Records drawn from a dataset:
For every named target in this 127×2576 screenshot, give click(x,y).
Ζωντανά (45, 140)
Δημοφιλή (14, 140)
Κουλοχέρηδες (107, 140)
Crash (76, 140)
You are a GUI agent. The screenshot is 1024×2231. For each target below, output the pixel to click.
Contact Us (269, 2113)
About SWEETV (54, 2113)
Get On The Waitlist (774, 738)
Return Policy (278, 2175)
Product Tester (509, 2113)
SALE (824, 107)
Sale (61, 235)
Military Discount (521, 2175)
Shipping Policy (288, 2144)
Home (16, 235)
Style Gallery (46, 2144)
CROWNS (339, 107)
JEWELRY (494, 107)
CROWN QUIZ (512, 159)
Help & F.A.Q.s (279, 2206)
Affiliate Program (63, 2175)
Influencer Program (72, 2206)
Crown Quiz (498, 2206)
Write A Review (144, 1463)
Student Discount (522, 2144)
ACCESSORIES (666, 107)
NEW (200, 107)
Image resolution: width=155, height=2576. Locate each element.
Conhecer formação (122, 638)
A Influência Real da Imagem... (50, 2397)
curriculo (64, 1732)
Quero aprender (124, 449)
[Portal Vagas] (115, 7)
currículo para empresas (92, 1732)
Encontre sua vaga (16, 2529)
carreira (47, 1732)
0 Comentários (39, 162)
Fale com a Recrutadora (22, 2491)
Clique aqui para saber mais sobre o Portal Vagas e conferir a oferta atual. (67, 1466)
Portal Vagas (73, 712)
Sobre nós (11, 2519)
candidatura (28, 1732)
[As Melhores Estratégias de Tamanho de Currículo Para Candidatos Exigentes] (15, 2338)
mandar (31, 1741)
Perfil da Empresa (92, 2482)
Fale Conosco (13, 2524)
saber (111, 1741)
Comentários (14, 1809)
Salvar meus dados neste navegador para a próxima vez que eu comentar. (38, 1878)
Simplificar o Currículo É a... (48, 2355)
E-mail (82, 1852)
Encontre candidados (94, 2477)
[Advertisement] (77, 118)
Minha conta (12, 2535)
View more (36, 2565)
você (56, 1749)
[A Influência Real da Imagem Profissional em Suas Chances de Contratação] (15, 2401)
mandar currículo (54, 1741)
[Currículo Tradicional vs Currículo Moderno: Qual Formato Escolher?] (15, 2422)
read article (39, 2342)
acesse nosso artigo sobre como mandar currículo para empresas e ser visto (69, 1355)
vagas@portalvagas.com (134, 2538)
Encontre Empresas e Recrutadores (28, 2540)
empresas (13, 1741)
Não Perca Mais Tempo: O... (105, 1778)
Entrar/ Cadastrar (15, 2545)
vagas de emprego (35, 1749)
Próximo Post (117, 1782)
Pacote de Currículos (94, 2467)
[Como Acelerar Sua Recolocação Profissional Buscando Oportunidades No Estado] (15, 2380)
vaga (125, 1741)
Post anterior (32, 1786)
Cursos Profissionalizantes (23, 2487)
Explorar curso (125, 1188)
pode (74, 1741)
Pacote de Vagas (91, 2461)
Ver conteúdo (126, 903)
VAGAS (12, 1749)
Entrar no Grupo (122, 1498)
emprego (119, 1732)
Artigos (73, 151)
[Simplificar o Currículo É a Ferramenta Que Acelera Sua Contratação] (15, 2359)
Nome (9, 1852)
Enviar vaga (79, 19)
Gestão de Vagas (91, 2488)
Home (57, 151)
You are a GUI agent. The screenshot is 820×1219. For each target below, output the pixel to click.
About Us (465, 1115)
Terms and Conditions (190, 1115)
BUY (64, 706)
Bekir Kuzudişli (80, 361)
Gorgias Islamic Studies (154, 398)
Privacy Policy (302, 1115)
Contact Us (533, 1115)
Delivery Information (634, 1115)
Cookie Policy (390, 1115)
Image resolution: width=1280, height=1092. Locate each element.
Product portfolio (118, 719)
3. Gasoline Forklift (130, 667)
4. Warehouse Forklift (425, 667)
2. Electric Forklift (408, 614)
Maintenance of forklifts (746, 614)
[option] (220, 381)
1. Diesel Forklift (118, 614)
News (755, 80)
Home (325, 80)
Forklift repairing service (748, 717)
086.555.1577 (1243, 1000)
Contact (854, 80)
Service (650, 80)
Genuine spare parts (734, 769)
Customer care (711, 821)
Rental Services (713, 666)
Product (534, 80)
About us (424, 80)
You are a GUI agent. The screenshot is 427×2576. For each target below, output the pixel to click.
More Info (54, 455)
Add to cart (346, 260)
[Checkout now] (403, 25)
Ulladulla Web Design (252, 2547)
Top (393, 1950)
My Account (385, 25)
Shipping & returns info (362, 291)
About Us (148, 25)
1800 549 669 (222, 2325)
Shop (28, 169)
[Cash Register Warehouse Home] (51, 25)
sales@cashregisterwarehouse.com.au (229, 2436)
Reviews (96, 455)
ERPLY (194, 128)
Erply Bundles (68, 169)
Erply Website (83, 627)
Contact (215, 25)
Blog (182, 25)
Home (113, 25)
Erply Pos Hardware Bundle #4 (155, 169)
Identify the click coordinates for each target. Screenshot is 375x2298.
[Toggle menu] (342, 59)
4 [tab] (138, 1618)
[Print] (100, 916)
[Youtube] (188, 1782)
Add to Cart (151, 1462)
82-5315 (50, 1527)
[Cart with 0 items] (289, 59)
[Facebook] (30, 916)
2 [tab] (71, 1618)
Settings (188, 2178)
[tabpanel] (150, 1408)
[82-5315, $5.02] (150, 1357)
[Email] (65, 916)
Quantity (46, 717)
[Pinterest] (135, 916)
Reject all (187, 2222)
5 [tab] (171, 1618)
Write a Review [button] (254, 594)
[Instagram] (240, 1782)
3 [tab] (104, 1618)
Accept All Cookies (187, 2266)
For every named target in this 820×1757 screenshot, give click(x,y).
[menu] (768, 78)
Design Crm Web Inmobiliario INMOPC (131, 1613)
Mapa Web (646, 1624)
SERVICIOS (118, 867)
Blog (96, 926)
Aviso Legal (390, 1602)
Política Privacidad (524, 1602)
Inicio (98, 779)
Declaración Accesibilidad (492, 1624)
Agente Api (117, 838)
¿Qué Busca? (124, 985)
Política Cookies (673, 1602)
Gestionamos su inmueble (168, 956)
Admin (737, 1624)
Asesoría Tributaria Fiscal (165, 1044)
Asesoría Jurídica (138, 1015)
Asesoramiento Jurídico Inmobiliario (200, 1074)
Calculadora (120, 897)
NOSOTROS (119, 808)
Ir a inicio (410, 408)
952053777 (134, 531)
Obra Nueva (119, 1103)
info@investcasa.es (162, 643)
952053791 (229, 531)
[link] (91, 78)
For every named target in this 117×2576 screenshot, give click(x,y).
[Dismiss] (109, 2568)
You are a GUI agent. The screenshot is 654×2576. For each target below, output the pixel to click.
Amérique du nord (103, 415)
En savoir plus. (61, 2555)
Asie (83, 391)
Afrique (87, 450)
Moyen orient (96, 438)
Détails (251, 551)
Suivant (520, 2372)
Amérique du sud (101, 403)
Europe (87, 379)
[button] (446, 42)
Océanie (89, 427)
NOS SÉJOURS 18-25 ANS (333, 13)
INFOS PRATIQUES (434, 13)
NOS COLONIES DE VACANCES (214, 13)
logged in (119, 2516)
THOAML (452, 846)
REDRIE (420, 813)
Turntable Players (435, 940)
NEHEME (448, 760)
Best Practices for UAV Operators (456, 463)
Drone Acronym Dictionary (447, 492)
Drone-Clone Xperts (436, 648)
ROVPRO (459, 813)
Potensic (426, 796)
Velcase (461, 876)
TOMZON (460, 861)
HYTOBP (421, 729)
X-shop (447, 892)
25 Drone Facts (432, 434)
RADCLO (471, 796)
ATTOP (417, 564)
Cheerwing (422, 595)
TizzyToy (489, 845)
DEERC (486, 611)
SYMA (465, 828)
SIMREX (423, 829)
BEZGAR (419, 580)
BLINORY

About this task
Wherever the word "named" appears in the entries above, copy that whole line.

Finished exercise
For every named target in this 127×2576 screenshot, give click(x,y).
For every named target in this 820×1757 screenshot, give click(x,y).
For every named target in this 117×2576 screenshot, give click(x,y).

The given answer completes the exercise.